In an ideal world, the policy groups imposing these inefficiencies would get billed for the cost of their policies, but I've only ever seen situations where everyone else pays the cost of their incompetence.

Aeolun · 2024-07-08T00:40:23 1720399223

Ah, yeah, we kinda have to work around the fact that the antivirus and scanner stuff keeps installing far after the time the instance is done processing the job.

On the plus side, I actually get actionable notifications from the stuff, so it’s not purely bad for me.

jomohke · 2024-07-07T03:13:19 1720321999

And yet the data is ephemeral, so in many cases could be done faster without the "real" block storage guarantees.

Github Actions is pay-per-minute-used, unfortunately, so they may have a negative incentive to speed things up. Unless people become frustrated enough to switch to a non-bundled provider.

dilyevsky · 2024-07-07T22:09:30 1720390170

Not all the data is ephemeral - stuff like node_modules needs to he cached and if you’re suggesting to use tmpfs then it’s like 50x more cost than fully tricked out cloud ssd which is already ridiculously expensive

tonyarkles · 2024-07-07T01:49:23 1720316963

And often CPU as well if your machine has a reasonable number of cores.

adolph · 2024-07-07T02:38:16 1720319896

You should just add an admission webhook that kubeadm’s your dev box onto the CI cluster with a taint that only your pods tolerate whenever you need to run the test suite. Call it edge cloud and people will love it.

mvc · 2024-07-07T12:01:08 1720353668

There was a tech talk many years ago when one of the github engineers talked about how fast the github CI tests were (this was way before the microsoft aquisition). Literally seconds. I wonder if they're still that fast.

Bognar · 2024-07-09T00:16:00 1720484160

They absolutely are not. Hundreds of thousands of Ruby tests end up being pretty slow to execute.
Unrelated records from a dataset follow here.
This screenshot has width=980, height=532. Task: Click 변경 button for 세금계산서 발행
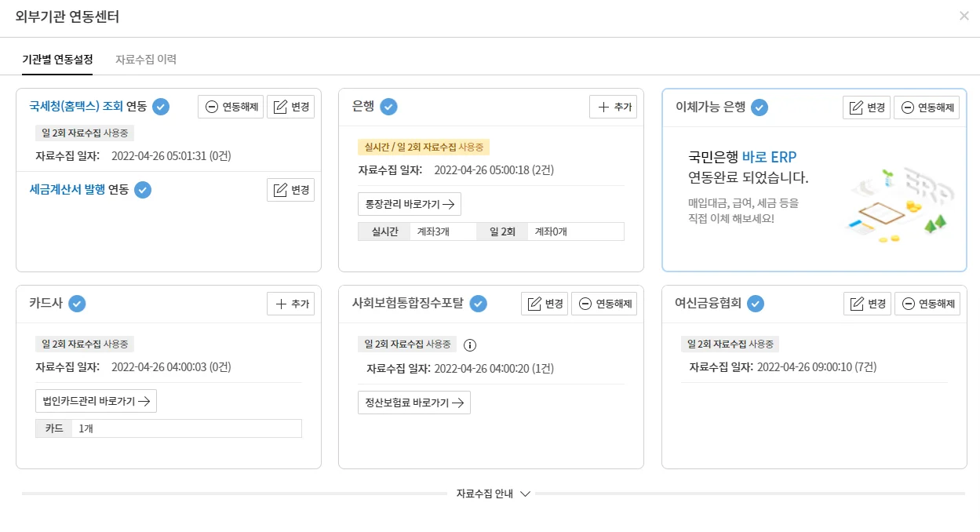pos(290,190)
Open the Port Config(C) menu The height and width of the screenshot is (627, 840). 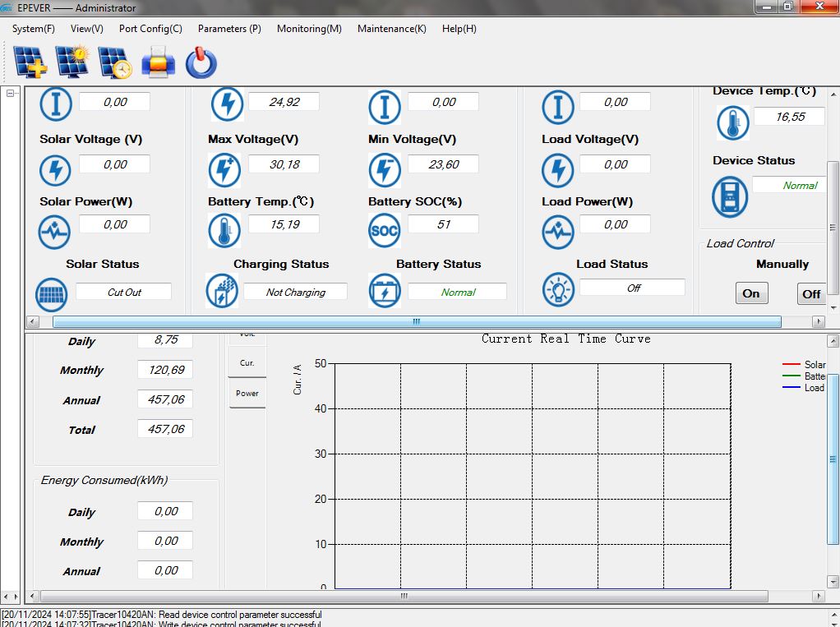[150, 29]
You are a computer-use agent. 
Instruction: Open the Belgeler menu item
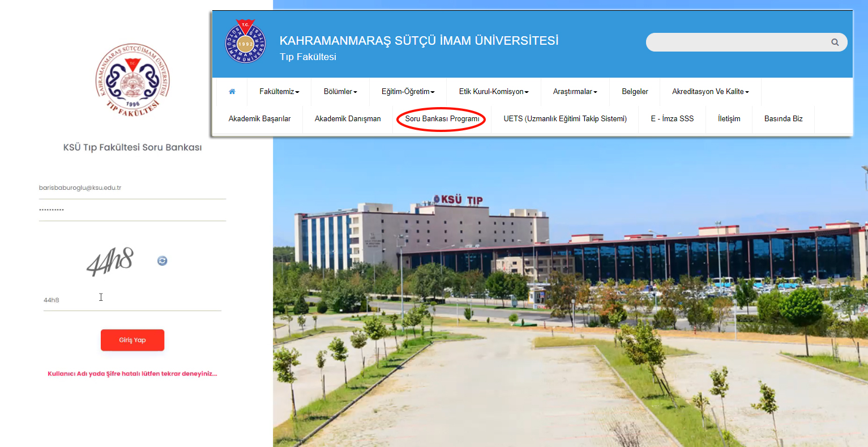[x=635, y=92]
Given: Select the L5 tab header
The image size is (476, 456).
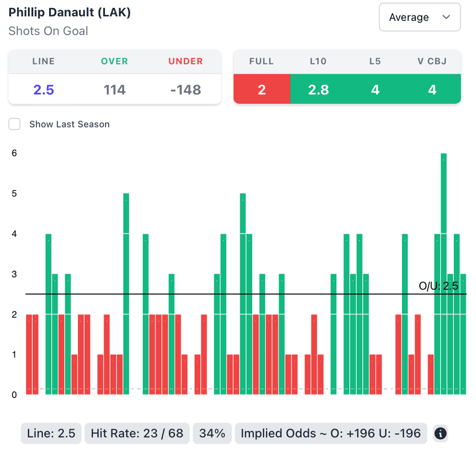Looking at the screenshot, I should coord(375,61).
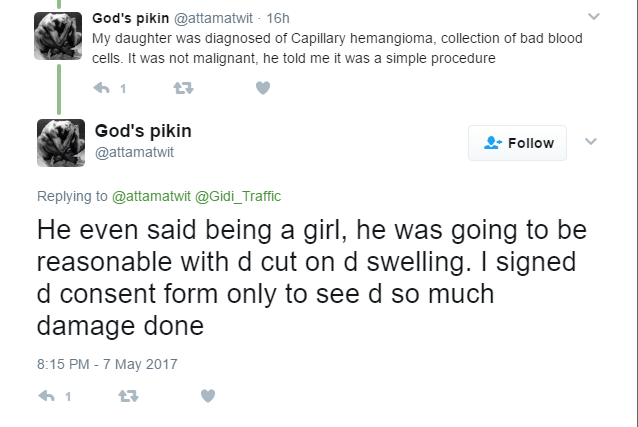This screenshot has height=427, width=638.
Task: Like the first tweet with heart icon
Action: 263,88
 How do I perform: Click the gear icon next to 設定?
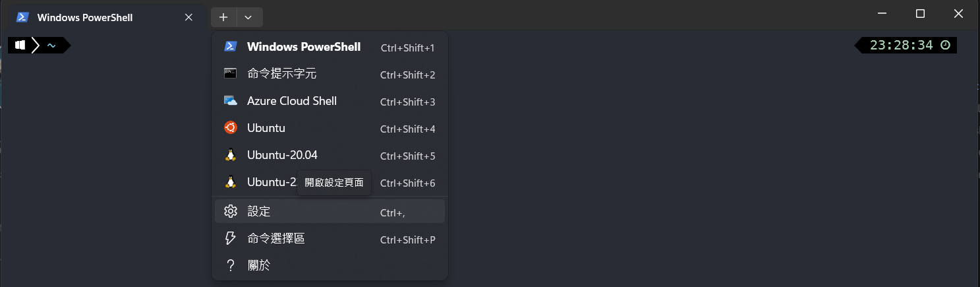tap(230, 211)
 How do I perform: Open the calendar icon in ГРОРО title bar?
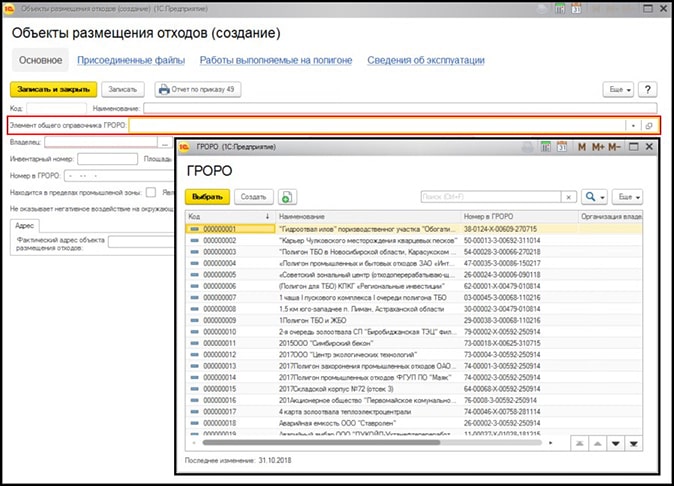click(x=561, y=147)
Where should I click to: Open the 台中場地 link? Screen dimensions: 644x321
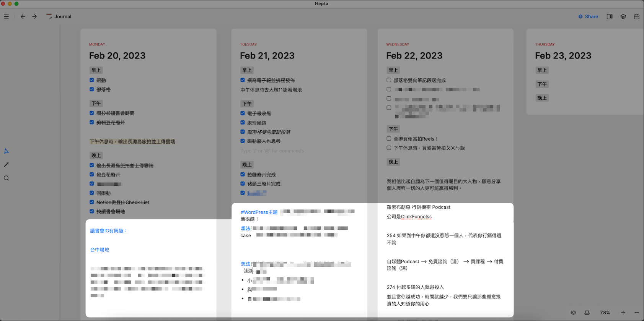coord(99,250)
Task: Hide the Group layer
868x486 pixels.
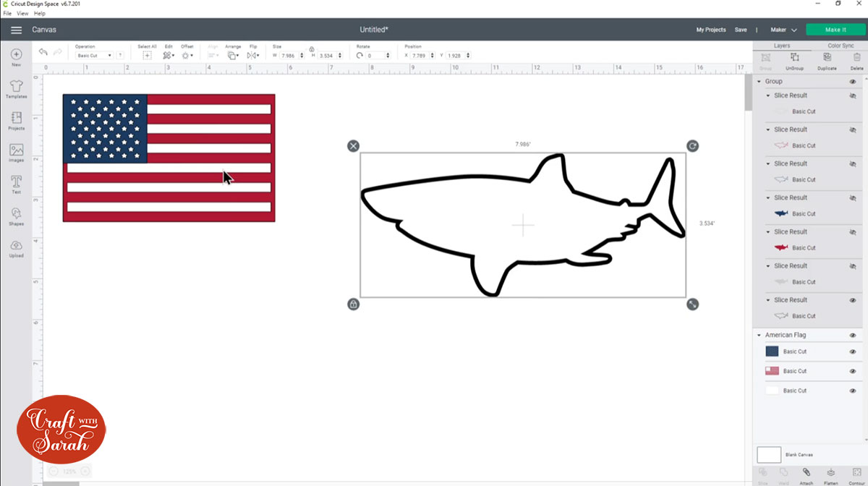Action: [x=852, y=81]
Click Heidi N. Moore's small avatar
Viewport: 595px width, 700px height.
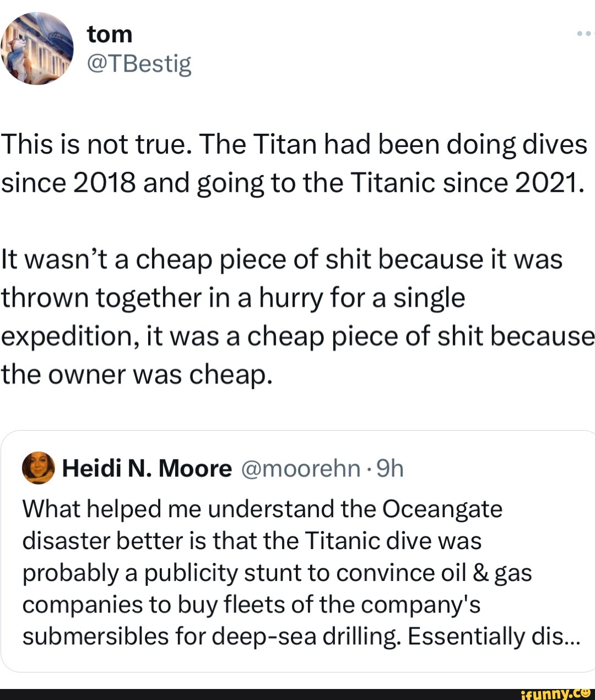(38, 468)
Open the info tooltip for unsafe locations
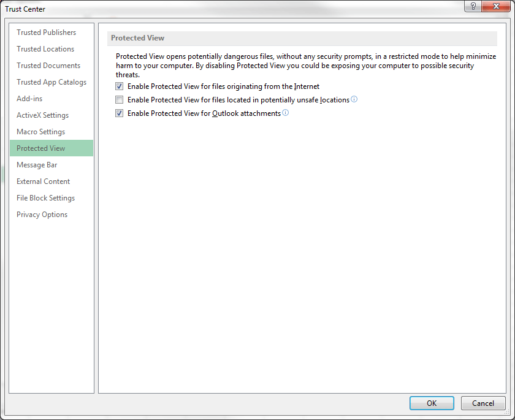 tap(354, 99)
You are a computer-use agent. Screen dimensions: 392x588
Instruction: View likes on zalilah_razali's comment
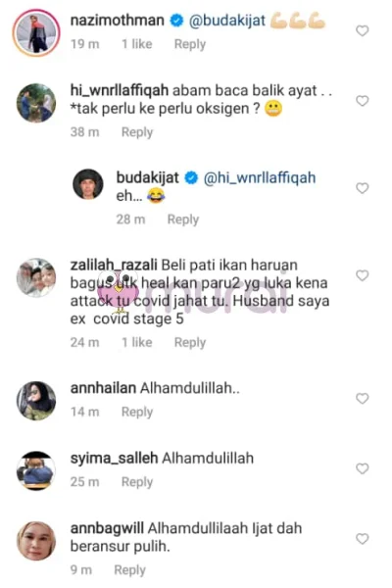click(x=137, y=342)
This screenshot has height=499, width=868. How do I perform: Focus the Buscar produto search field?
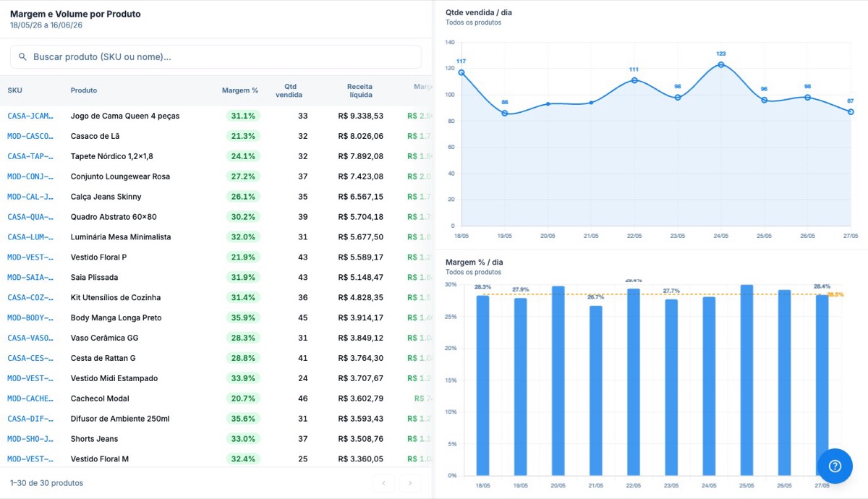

The CI machines have all dependencies pre-cached and different tests are parallelized across multiple VMs, yet still a full suite takes ~12 minutes.

dragonwriter · 2024-07-07T03:28:23 1720322903

> Cloud resources on servers with more CPUs then I have

The server the resources run on may have more CPUs than your dev machine, but are you allocating more CPU to the specific test job than you desktop has?

samus · 2024-07-07T21:21:43 1720387303

My experience is the opposite due to the insane overhead of the spyware^H^H^H antivirus and security services running on our personal devices. Some colleagues successfully applied for MacBooks since these are reasonably fast even while running the security services.

dboreham · 2024-07-07T02:58:04 1720321084

This is just a symptom of bad management.

rr808 · 2024-07-07T03:25:12 1720322712

DHH has talked about this the last few months. He now recommends running locally on your own computer instead of server. CPUs are so fast now.

https://world.hey.com/dhh/we-re-moving-continuous-integratio...

samus · 2024-07-07T21:24:20 1720387460

Unless internal IT and security teams force running security spyware on personal devices.